Egypt may take seven LNG cargoes from Gazprom in 2015

Roman Kazmin

13-Jan-2015

Russian incumbent gas producer Gazprom could supply state-owned Egyptian Gas Holding Company (EGAS) with up to seven LNG cargoes over the course of 2015, a source familiar with the issue told ICIS on 12 January.

A draft agreement was negotiated as early as April 2014, but the final deal is not expected to be signed until later this month when a delegation from Gazprom travels to Cairo, the source said.

The origin of the cargoes is yet to be determined, but some could be sourced from Nigeria and as reloads from Spain, the source added.

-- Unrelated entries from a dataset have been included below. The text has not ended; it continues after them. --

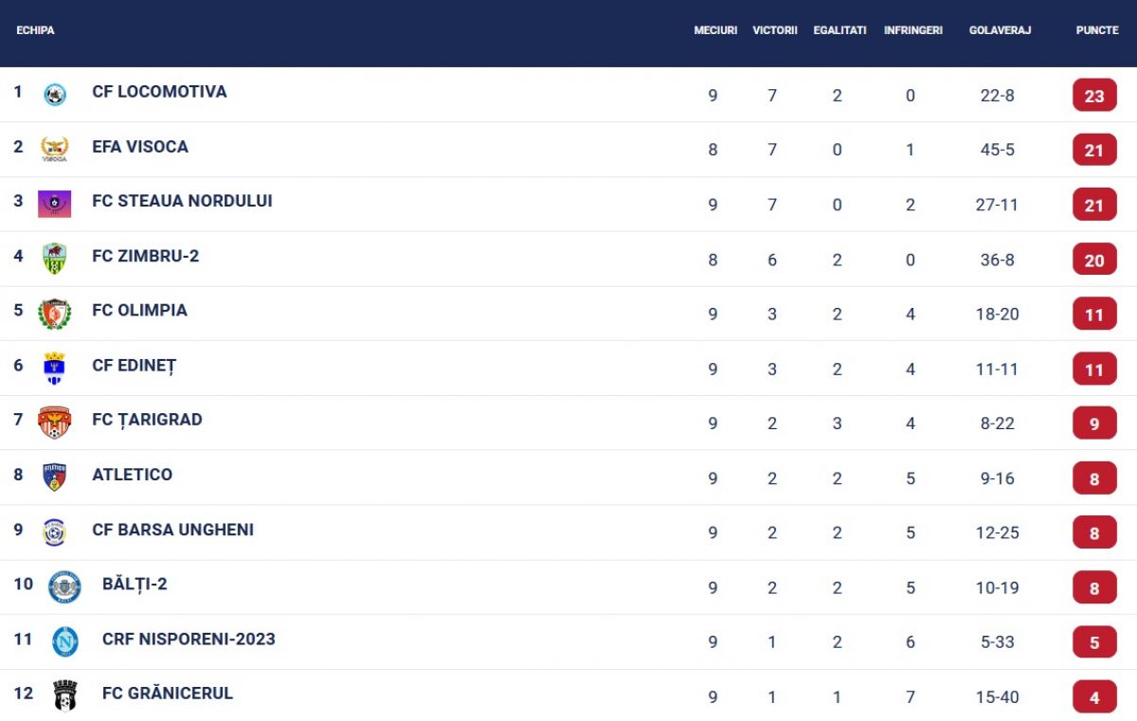Image resolution: width=1137 pixels, height=721 pixels.
Task: Click the FC Țarigrad orange badge
Action: click(55, 423)
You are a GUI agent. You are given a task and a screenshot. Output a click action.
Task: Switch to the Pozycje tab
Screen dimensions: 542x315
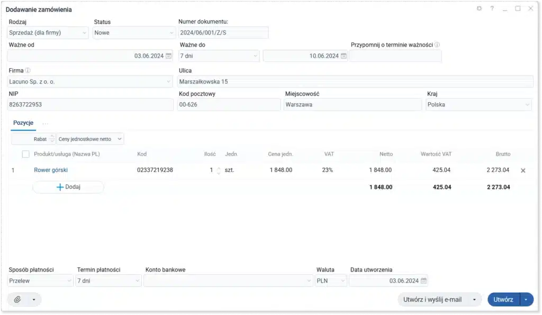coord(23,123)
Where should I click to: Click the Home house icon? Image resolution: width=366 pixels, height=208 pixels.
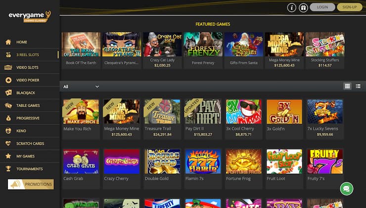pos(8,42)
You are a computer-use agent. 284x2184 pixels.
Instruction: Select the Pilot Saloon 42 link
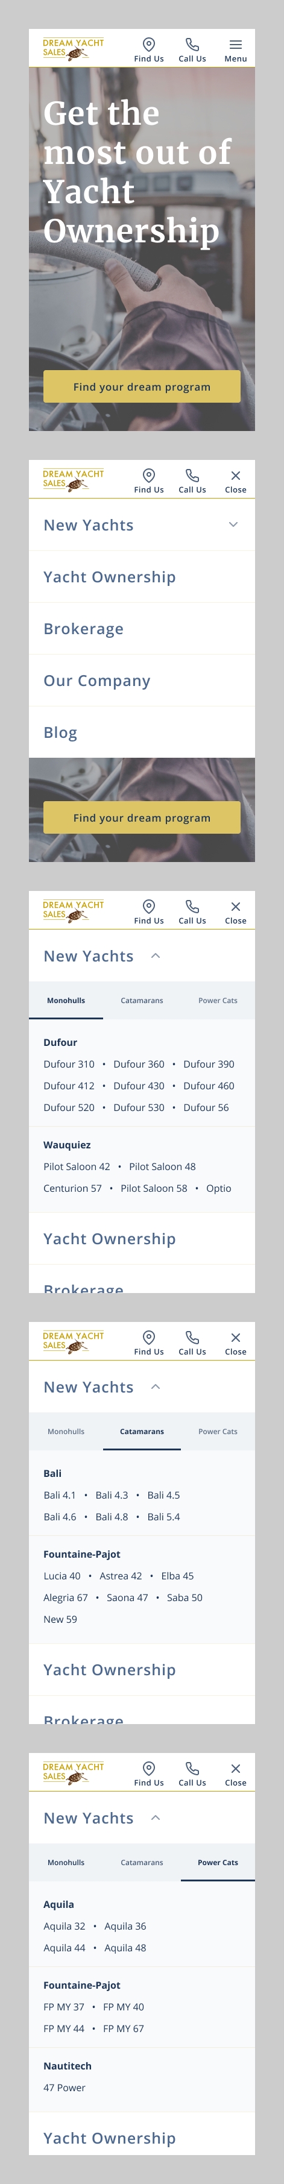click(x=76, y=1167)
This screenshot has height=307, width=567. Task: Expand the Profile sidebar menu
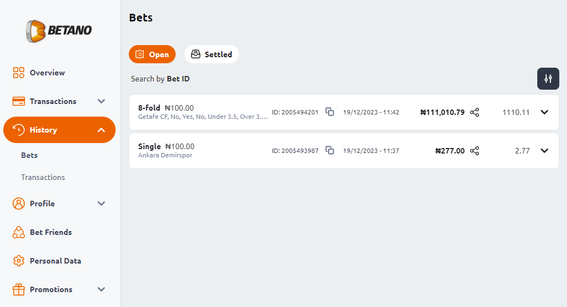[x=101, y=204]
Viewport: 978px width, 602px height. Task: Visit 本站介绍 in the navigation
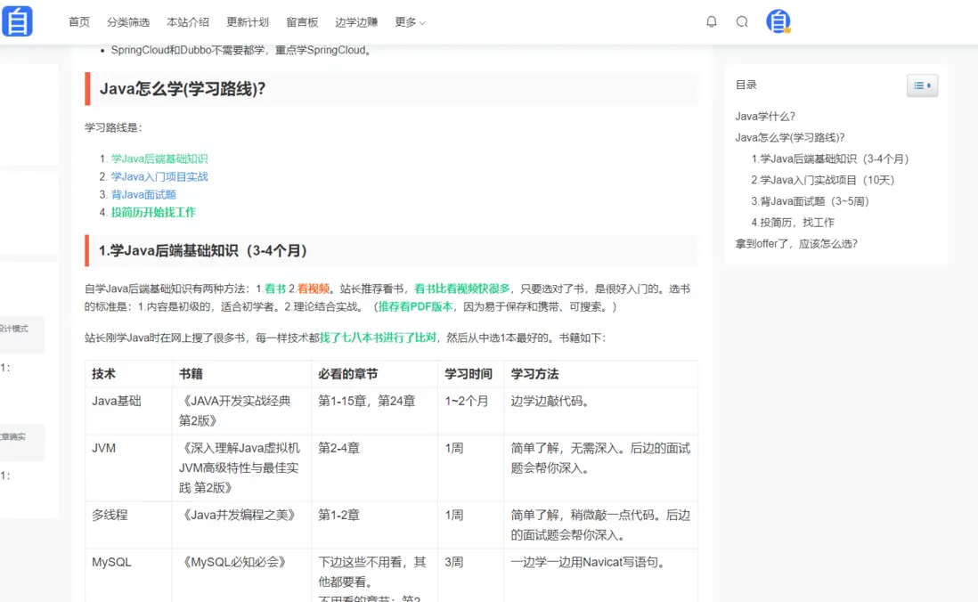pyautogui.click(x=187, y=22)
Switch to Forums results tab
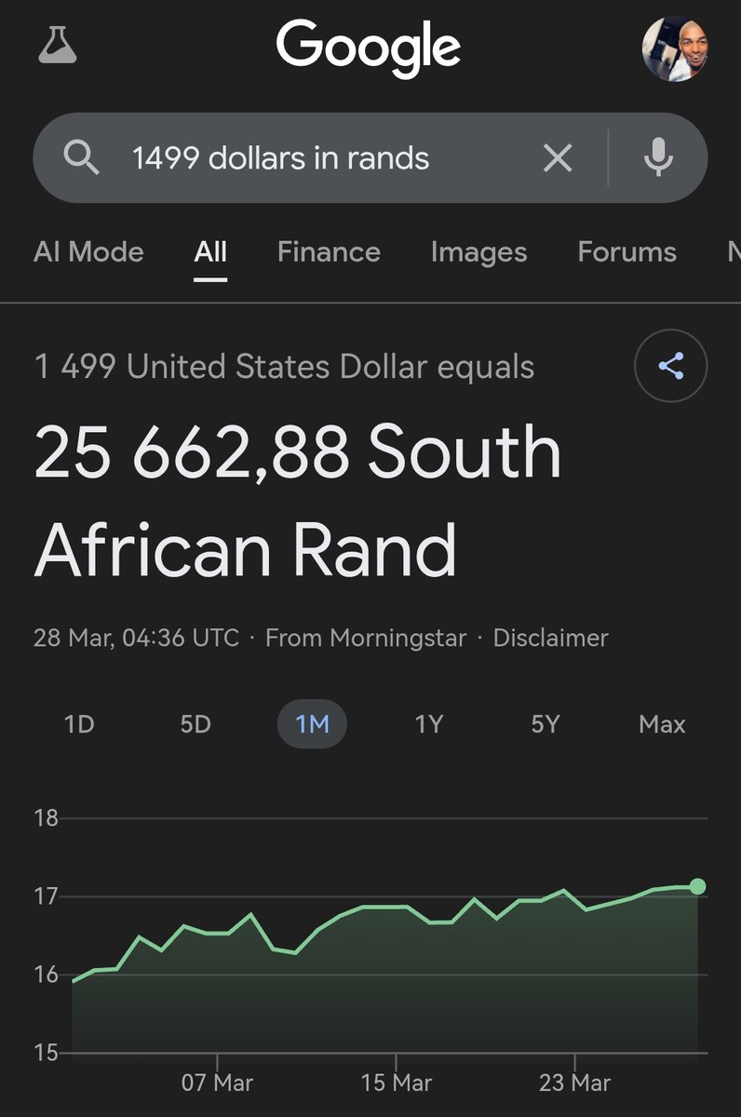741x1117 pixels. [626, 252]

An agreement with Egypt is likely to stipulate a restrictive pre-payment clause due to the political and credit risk associated with the destination.

The pricing mechanism for transaction is understood to be based on a Brent 
crude benchmark.

“We can confirm that we are effectively considering supplying LNG to Egypt and negotiations are on-going,” a spokesman for Gazprom Marketing & Trading said in an e-mail on 12 January. EGAS did not reply to request for comment at the time of going to print.

EGAS signed a charter agreement for a floating storage regasification unit (FSRU) with Norwegian shipowner Hoegh LNG in November 2014.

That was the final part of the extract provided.